Curiosamente este no es el único caso controversial que envuelve a Carlos Slim, FCC y la CNMV. Como tampoco es la única operación por la que se lo acusa a Slim de hacerse con el control de una compañía cotizada sin pagar un precio justo. Uno de los casos más recientes que tiene como protagonista al magnate mexicano y a la compañía FCC, es el de Realia, la constructora controlada en un 70% por Slim gracias a la participación de Inversora Carso y FCC. Controversias con respecto a la valoración de activos, estrategias para hacerse con el control total de la compañía y presión por parte de Slim sobre los accionistas minoritarios, son algunos de los condimentos de este caso.

En concreto, el fondo británico Polygon, accionista minoritario de Realia, presentó ante el Instituto de Contabilidad y Auditoría de Cuentas (ICAC) y la CNMV, informes independientes realizados por Sociedad de Tasación que demuestran una infravaloración en los activos de la inmobiliaria.
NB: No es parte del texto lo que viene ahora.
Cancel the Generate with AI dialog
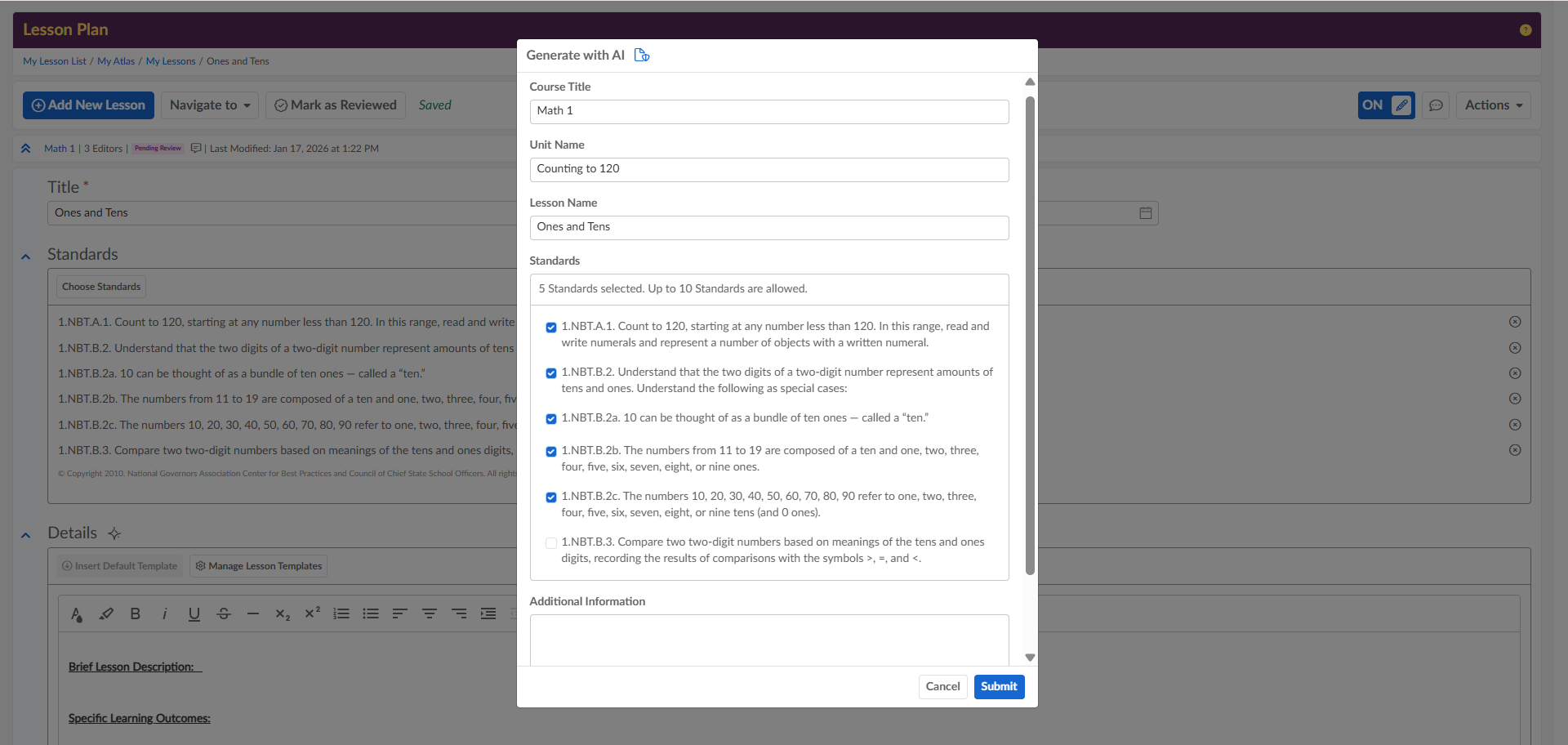The width and height of the screenshot is (1568, 745). [x=942, y=687]
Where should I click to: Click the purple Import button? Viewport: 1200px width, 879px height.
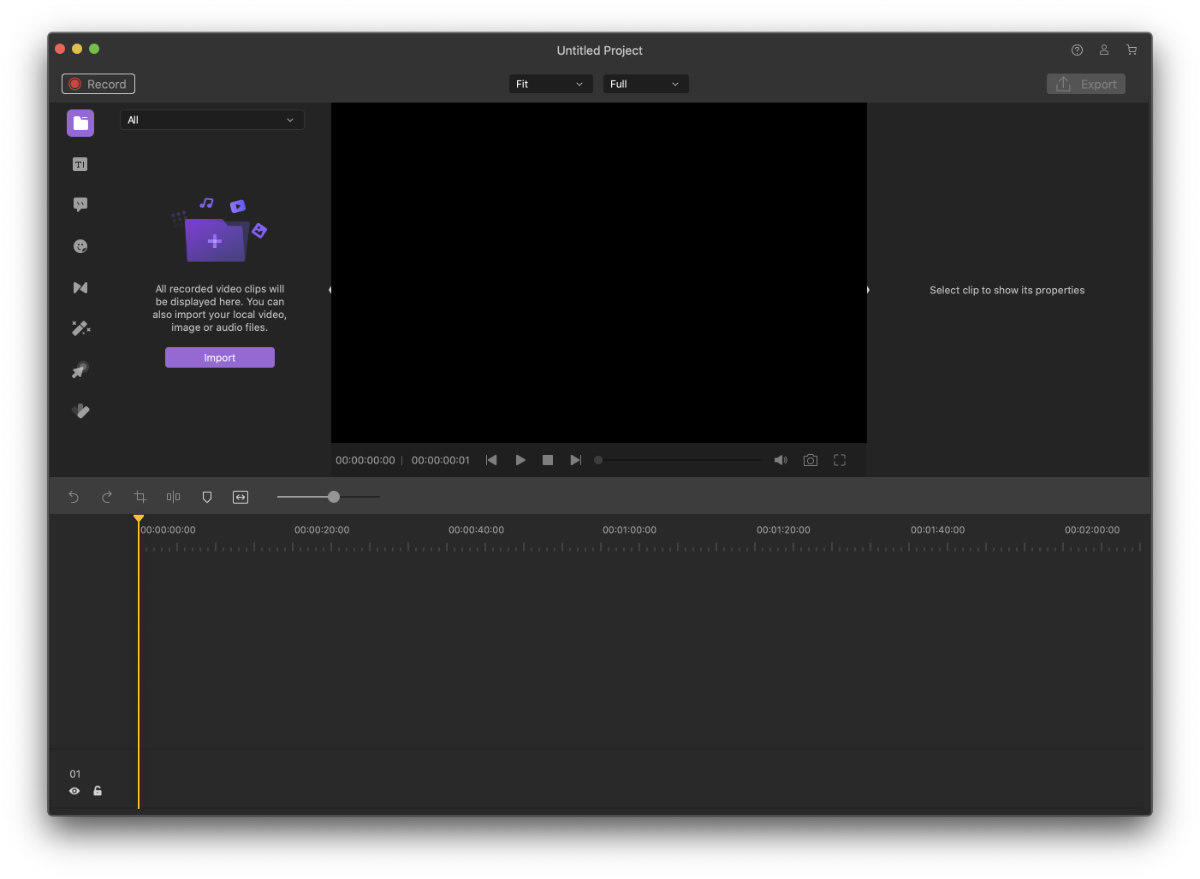[x=219, y=358]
Esta infravaloración le ha permitido a Slim llevar a cabo reiteradas ampliaciones de capital, aumentando así su participación en la compañía por un valor menor al real. Las discrepancias en la valoración estarían ligadas a la elección del método ECO por parte de Realia y por su auditora EY para realizar la valoración de los activos. Una diferencia de hasta 45% con respecto al valor neto por acción y de hasta 70 millones en el valor de dos parcelas, demuestran que las cuentas auditadas por EY no reflejaban la imagen fiel de Realia. Lo que podría significarle un nuevo revés a Slim y un duro golpe a EY, una compañía que suma críticas por su actuación en diferentes escándalos de auditoría.

Pero los casos de Portland, FCC y Realia no son los únicos. Otros de carácter muy similar han puesto en evidencia el abuso de los accionistas mayoritarios y sus estrategias para hacerse con el control de compañías por menos de su valor real. Lo que ha llevado en reiteradas ocasiones, a accionistas minoritarios a hacerle frente a la CNMV para reclamar que sus intereses sean respetados. Como ha sido el caso de los minoritarios de Natra, para evitar que el grupo Investindustrial controlado por la familia Bonomi, saque a la compañía de bolsa al lanzar una opa a 0,90 euros por título, un precio que consideraban bajo. Finalmente, tras idas y vueltas y con la intención de poner fin al debate, un mes atrás la CNMV autorizó a la opa sobre Natra por 1 euro. Aunque a pesar de sus esfuerzos por enterrar las disputas, la CNMV tiene aún otros frentes abiertos como el del caso de Dia.

La Asociación de Accionistas Defensores de Dia dejó en claro su malestar con respecto a la actuación de la CNMV en el marco de la opa lanzada por Mijaíl Fridman e incluso llegó a considerar un posible juicio contra la Comisión para esclarecer su posición en la operación. Este caso sigue persiguiendo a la CNMV y en especial a Albella, por la aprobación de los términos de la opa y su falta de intervención frente a la caída de la cadena de supermercados en bolsa.

La lista es larga y los casos son complejos. Pero si queda una conclusión en base a todos estos ejemplos es que las denuncias de desfase en los valores son frecuentes y que a pesar de que las denuncias lleven tiempo en dar frutos, son necesarias para frenar el abuso de poder. Ejemplos como el de Portland demuestran que sí se pueden rever los errores del pasado. Aunque también queda claro que la CNMV debe reforzar sus sistemas de control para poder garantizar la transparencia en cada una de las operaciones, asegurando que la información sobre cada compañía sea veraz, y así, velar por la protección de los inversores.